His vaccine trial found that the vaccine prevented 44% of pneumonias related to influenza and parainfluenza and a 21% reduction of pneumonia associated with RSV. There was an overall 31% reduction in pneumonia with any viral etiology. “So, here we have a pneumococcal conjugate vaccine preventing between 30% and 45% of what is assumed to be viral pneumonia,” he said.

“We don’t think it’s prevention of the viral pneumonia at all. The virus is there, and the virus is clearly playing a critical role in getting this kid into hospital with pneumonia, but it’s not the only thing there.

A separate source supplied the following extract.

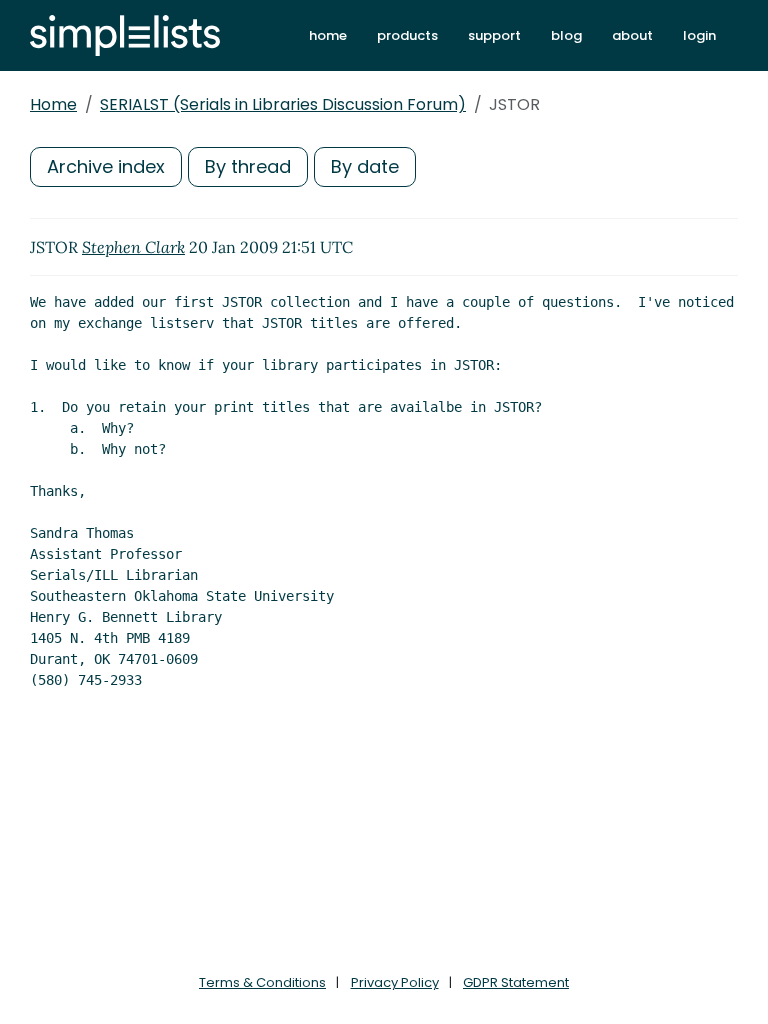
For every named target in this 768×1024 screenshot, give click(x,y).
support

There’s clearly a pneumococcal superinfection that is landing the kid in the hospital with pneumonia,” Klugman explained.

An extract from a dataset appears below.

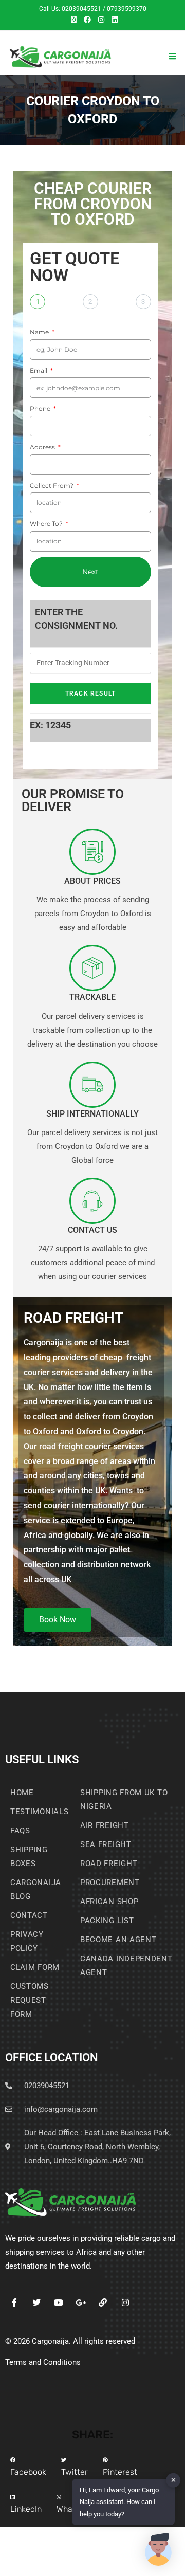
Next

Klugman said he thinks it may work this way: a child who is colonized in the nasopharynx with a pneumococcus, probably newly colonized, gets influenza or RSV. That viral infection disturbs the nasal flora and allows the pneumococcus to invade the respiratory tract, giving rise to pneumonia.

“These data suggest that a significant fraction of influenza and other viral morbidity may be due to the pneumococcus and the good news of course is that it is also preventable by this conjugate pneumococcal vaccine,” Klugman said.

For more information:

• Klugman KP. Prevention of pneumococcal pneumonia. Presented at the 17th Annual Infectious Diseases in Children Symposium. Nov. 20-21, 2004. New York.
• Madhi SA, Klugman KP. Vaccine trialist group. A role for Streptococcus pneumoniae in virus-associated pneumonia. Nat Med. 2004;10(8):811-813. Epub 2004 Jul 11.
• Klugman KP, Madhi SA, Huebner RE, et al. For the vaccine trialists group A trial of a 9-valent pneumococcal conjugate vaccine in children with and those without HIV infection. New Engl J Med. 2003;349(14):1341-1348.
• Madhi SA, Heera JR, Kuwanda L, et al. Use of procalcitonin and C-reactive protein to evaluate vaccine efficacy against pneumonia. PLOS Med. 2005;2(2):147-151.
• Black SB, Shinefield HR, Ling S, et al. Effectiveness of heptavalent pneumococcal conjugate vaccine in children younger than five years of age for prevention or pneumonia. Pediatri Infect Dis J. 2002;21:(9)810-815.